I love that the library has everything I need, and that there are reference librarians who can get me items from other libraries within days. I love the wall of Theses and Dissertations, tucked away on the third floor; I love seeing this wall of scholarship developed and nurtured by Doctoral University. I love the art displays that are ever-changing in the library's main entrance.

Most of all, I love the "bigness" of the place. I love that, driving around town and even on the outskirts, there are signs all over declaring property for the University. I love that even residents who didn't attend Doctoral University still wear its apparel with pride and decorate their cars with its stickers. And even though I couldn't care less about sports, I love that fans of Doctoral University's sports teams are crazy, and that our sports stadium has more seats than the population of our city. I love that there's a medical school and a law school, and that when Engineering got a shiny new building, Art and Art History did, too.

Life at Smallish Midwestern University (SMU) will be very, very different. The campus is compact, the sports teams aren't excellent. A lot of people wear the colors of Midwestern State's R1 University, located just an hour away from SMU. If next year I need to check the kind of data I had to check today, I will have to drive an hour to R1 University. I will have to find a new hospital, one unaffiliated with any university -- I've never done that before. And if I have to do legal research (which I often do), I'll again have to trek to R1 University.
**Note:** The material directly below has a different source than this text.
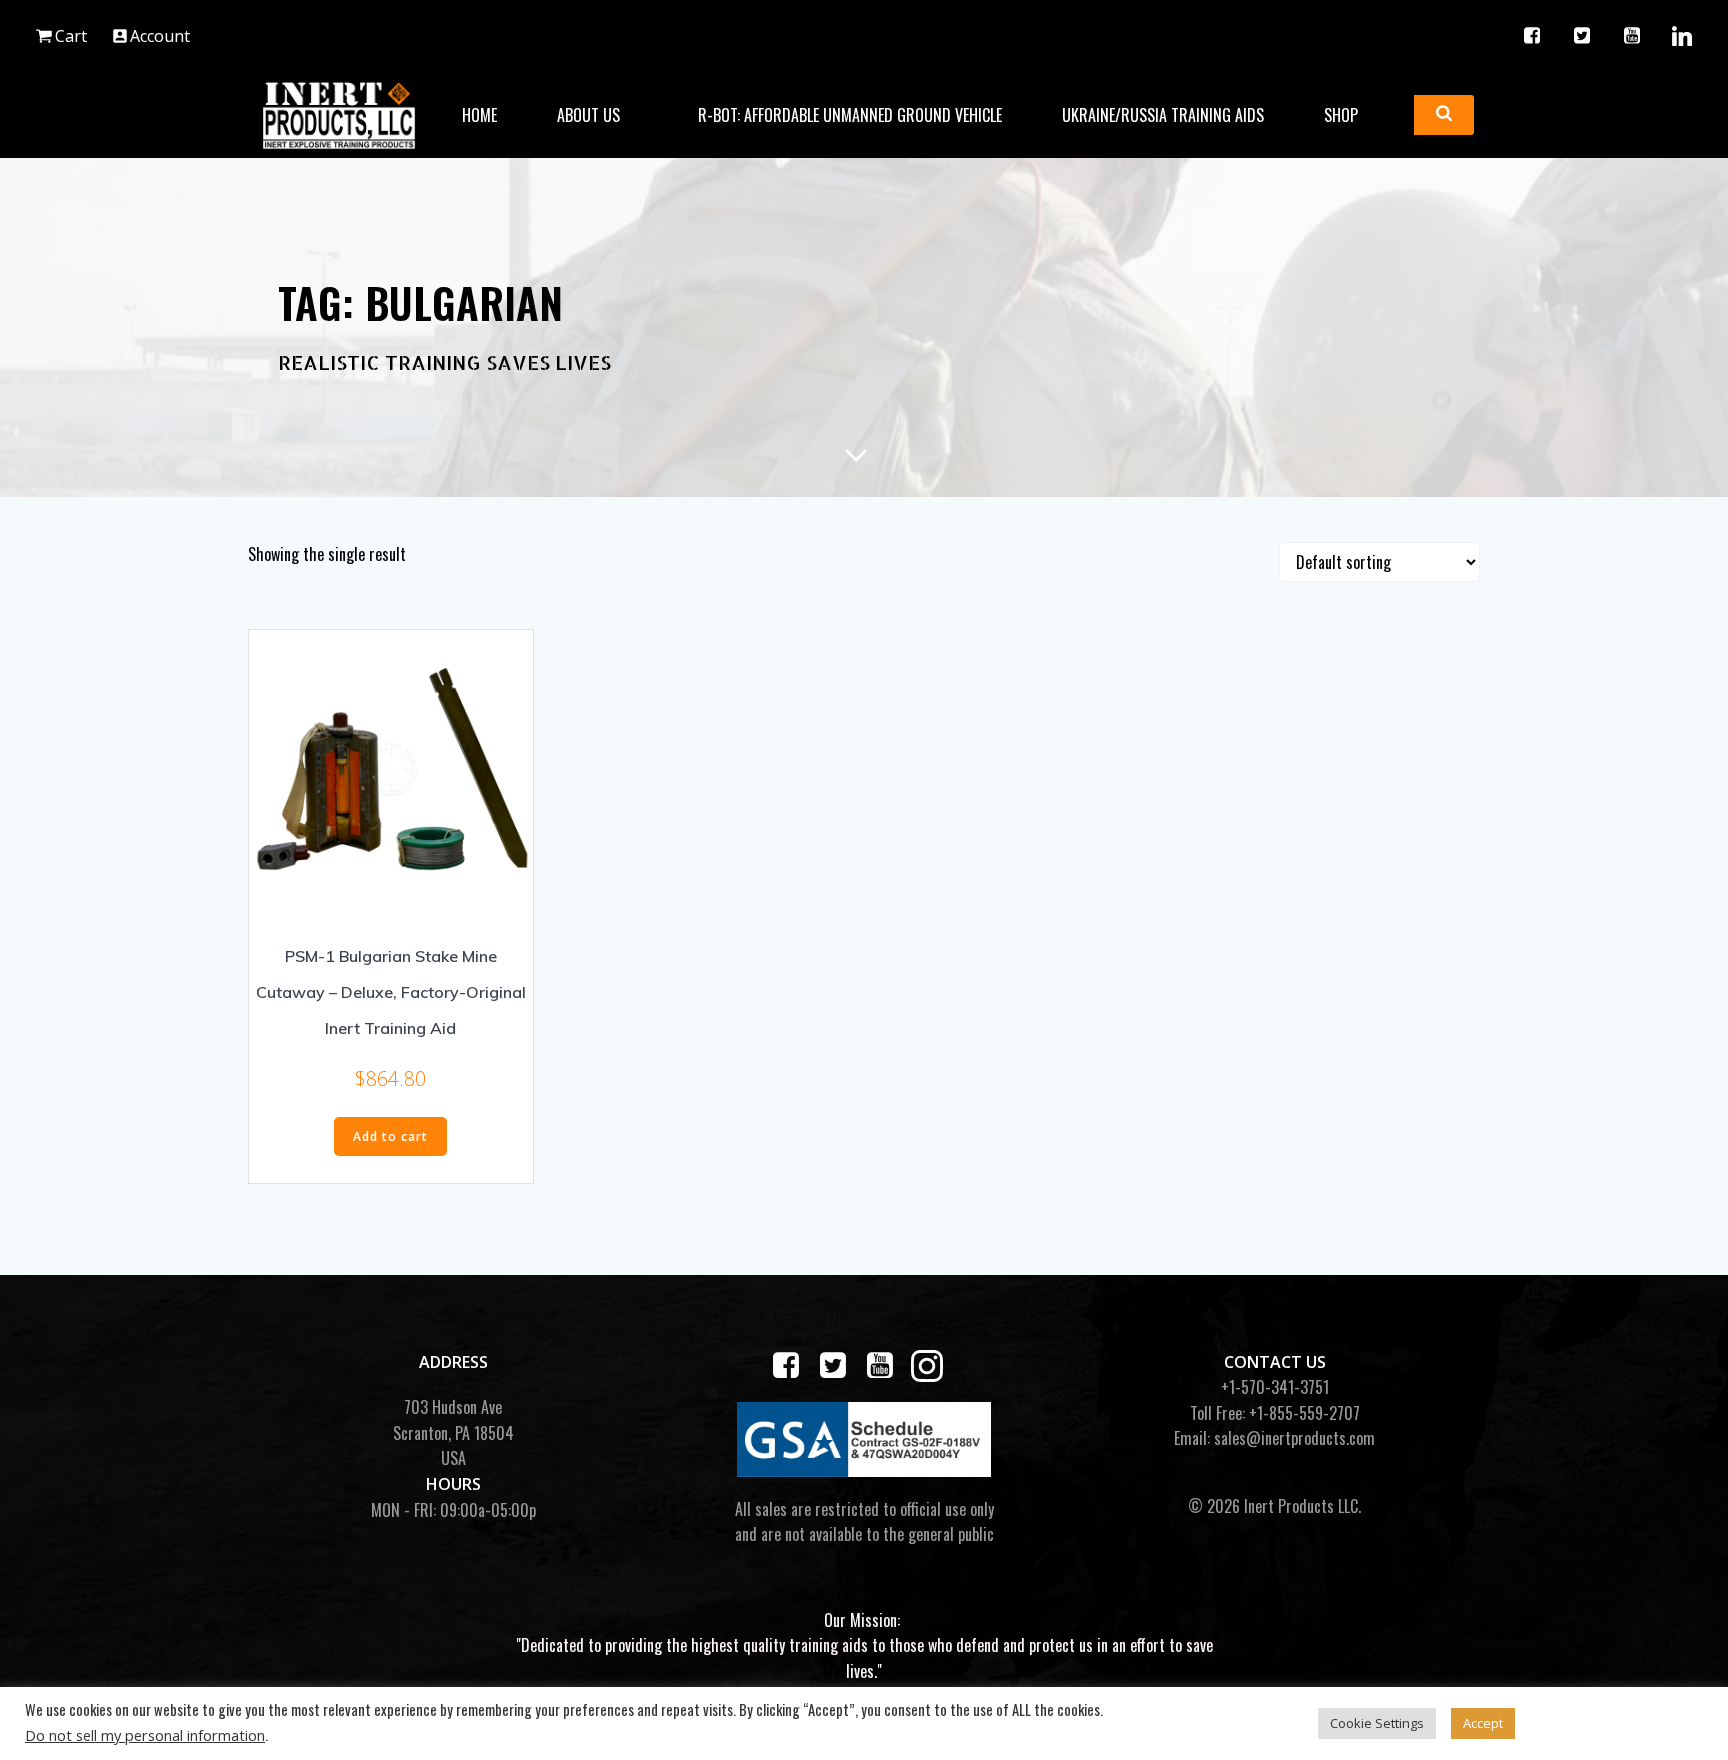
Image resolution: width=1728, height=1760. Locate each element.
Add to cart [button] (390, 1136)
There is no fancy architecture at SMU (although my department will be moving into a brand-spanking-new "green" building in 2009) -- everything is neat, orderly, and practical, but nothing screams "major research institution" about the place. I will miss Doctoral University's prestige.

Doctoral University has served me well -- paid my tuition, funded my research, paid for my health insurance (as well as T's and ST's), and given me a great education. I am sad that it is almost time to leave. But I know that opportunities abound at SMU, opportunities for me to pour myself into a new place and change it. I was perusing SMU's website the other day, and noticed one silly thing that made me feel very, very confident that I'd taken the right job: the official school colors at SMU are identical to Doctoral University's, and as luck would have it, the mascot looks similar, too. Home away from "Home."
Posted with care by Prof. Me @ 4/11/2006 12:06:00 PM  
5 Words of Wisdom:
  • At 1:33 PM, Blogger ArticulateDad said…

    Sweet words for a sweet transition. May the honeybees of life provide sufficient leavings for the journey.

     
  • At 1:40 PM, Blogger ABDmom said…

    Great post. I have much of the same feelings for BSU. I will miss this place, and I find every moment I set foot on campus to be terribly bittersweet as of late.

     
  • At 6:47 PM, Blogger Dr. Mon said…

    I agree--great post. I'm trying to catch on to what you and abdmom are feeling but it's just not happening. The only thing I'll miss is the library and I'm hoping that will be shortlived (doubt it though).

     
  • At 1:20 PM, Anonymous Anonymous said…

    1) Tell the (long story)! Tell the (long story)!

    2) Awww, don't harsh on Pine. :)

     
  • At 8:25 AM, Blogger Jeffrey said…

    I've always felt the same affection for Rice University. I never felt that way about my undergrad institution (Concordia College in Moorhead, MN). The debate team and friendships there were wonderful but the rest of the educational experience was sub-par. By contrast, Rice provided more than a cozy campus -- it provided a rigorous education. Once I was a year into the doctoral program, I looked around and realized I was in a place I enjoyed, and even though the overly-entitled undergrads could be a bit grating on occasion, this was a place that really cared about learning and discovery. I'm about to begin a position at a relatively new school, and I hope that I (and my students) end up developing the same fondness for it that I did for Rice.